Telewizja ponownie zdobyta!

Nie pierwsza to twierdza poprzedniej RP, zdobyta przez 4erpe, i to juz powtórnie. Po stanowisku premierowskim i paru ministerstwach znowu została odzyskana tuba propagandowa władzy. Odzyskana z łap człówieka, którego 4erpe postawiła na stanowisku, któremu zaufała i który się nie sprawdził.

Prezes Wildstein się nie sprawdził - się zgadzał na niedopuszczalne praktyki, się przyglądał zuchwalstwu i samodzielności dziennikarzy.
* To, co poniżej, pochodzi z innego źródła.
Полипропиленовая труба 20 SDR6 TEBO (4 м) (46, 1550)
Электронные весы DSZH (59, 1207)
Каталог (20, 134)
No więc się przejechał!

A jaki będzie prezes tymczasowy? Jaką telewizję zacznie tworzyć człowiek z dworu prezydenta? Się samo nasuwa - dworską. Mam tylko małą nadzieję, że nie zacznie robić telewizji folwarcznej, w której widywać będę nadmiernie opalone lico byłego kierownika pegeeru. Może też nie będzie to telewizja strasząca młodzież końską twarzą, która i tak już ministerialnie młodzież męczy pomysłami wszechróżnymi...

A czymże ja się zamartwiam? I tak już niemal nie oglądam tej przesyconej reklamami drętwej naśladowczyni komercyjnych stacji. No i nie opłacam z własnej kieszeni medialnej przybudówki partii rządzącej. Ale rząd się sam wyżywi, jak mawiał Urban. Teraz rząd się sam pochwali, jak się chyba nawet Urbanowi nie śniło... Urbański da radę i się sprawdzi!